Even if you prefer cottages over Colossus-boosted coast, you may not necessarily want to clear the land for them - regrowing chop hammers and access to lumbermills later on may be considerations in coastal cities with low sustainable production without the whip.
 
Collosus and Great Library should have later expiration dates. And Metal Casting shouldn't cost so much.

I agree, I think that Collosus should obsolete with Sci Method, and Great Library with Physics, maybe even computers. Metal casting is also a very expensive tech to get, and oracle further dilutes your GM farm with GP points (Hannibal players usually try to build the Stonehenge / GLH / Collosus / GL / National Epic in their capital, adding oracle = more GPs which they dont want). Great Merchants are epic sweet, settle them down, run lots more Merchants with the free food bonus under caste system, get a flood of GMs, and just keep settling and you get a huge epic city. Its even more awesome when you do it with Pericles without needing the stonehenge (then all you get is GMs and a few GSs).

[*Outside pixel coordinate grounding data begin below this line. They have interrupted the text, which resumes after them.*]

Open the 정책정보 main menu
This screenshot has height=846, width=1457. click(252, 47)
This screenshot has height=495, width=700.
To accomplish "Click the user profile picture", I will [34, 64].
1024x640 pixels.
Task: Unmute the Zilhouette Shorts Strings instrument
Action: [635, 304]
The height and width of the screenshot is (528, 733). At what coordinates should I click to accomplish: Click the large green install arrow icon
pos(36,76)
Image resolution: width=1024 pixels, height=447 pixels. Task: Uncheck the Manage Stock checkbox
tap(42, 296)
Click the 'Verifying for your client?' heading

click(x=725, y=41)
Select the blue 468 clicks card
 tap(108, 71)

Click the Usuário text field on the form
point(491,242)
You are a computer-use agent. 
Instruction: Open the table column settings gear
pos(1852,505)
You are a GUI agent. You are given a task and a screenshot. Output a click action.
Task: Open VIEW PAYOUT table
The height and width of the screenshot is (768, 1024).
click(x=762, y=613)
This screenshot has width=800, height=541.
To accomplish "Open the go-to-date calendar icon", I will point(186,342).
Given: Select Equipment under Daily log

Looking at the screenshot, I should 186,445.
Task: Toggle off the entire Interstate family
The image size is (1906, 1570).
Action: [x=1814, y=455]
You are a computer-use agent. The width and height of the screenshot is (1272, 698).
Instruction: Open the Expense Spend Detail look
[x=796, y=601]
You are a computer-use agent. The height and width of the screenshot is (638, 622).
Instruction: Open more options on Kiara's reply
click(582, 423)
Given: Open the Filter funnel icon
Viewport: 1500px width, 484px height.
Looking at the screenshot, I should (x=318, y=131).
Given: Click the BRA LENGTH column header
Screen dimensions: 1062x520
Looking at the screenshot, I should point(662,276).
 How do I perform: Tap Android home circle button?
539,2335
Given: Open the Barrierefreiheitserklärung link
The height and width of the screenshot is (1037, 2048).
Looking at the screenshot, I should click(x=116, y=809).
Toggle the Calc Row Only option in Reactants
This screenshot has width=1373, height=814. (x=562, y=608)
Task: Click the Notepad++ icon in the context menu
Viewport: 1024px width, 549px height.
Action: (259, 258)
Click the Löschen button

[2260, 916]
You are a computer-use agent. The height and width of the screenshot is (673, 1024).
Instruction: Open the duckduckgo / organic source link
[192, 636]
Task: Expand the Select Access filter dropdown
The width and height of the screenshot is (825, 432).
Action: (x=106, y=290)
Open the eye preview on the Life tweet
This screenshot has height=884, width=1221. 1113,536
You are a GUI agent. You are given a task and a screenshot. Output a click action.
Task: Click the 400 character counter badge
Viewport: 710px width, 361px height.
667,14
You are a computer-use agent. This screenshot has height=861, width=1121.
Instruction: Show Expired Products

Well I think we can agree that any tech called SCIENTIFIC METHOD, should do ANYTHING BUT nerf your science. Another major Firaxis Fail.

The second major fail in this department, is how Computers also nerfs your science. What genius came up with these brilliant ideas?

Scientific method shouldnt nerf the GL. The GL is not meant to be a religious thing, it is a centre of learning all types of knowledge. Going by sense, Computers would obsolete that because computers can provide all the knowledge of books and libraries from the convenience of ones own home (Internet and education software).

However, Scientific Method did obsolete earlier forms of thinking and understanding the world we live in. It provided such an unimaginable boost to our way of thinking and future discoveries after that point, that some people even consider Philosophy to have been obsoleted by it. But in the real world, the Sci Method did not obsolete or invalidate and stop people from following earlier methods of thinking - we still have lots of religious scholars and philosophers today, the only thing that Sci Method did was provide a new way of thinking and discovery. From a game perspective however, I think that monasteries go obsolete before you get the opportunity to massively rake in the benefits of having lots of religions presents in each city with 5+ monasteries. In most of my religious games, I usually manage to get 2-4 religions spread with each monastery built in every city, but usually the 4th religion pays off for very little time. If monasteries could work for the rest of the game, it would be very broken and overpower religious economies.
 
Scientific Method reducing beaker output makes some sense... a rift between religious and secular science and many resources being squandered on infighting. How much you lose depends on how much old-school scholarship tradition matters in your empire.

Admittedly, Scientific Method and Computers should probably offer a little more for science immediately, instead of being mostly gateways to useful things.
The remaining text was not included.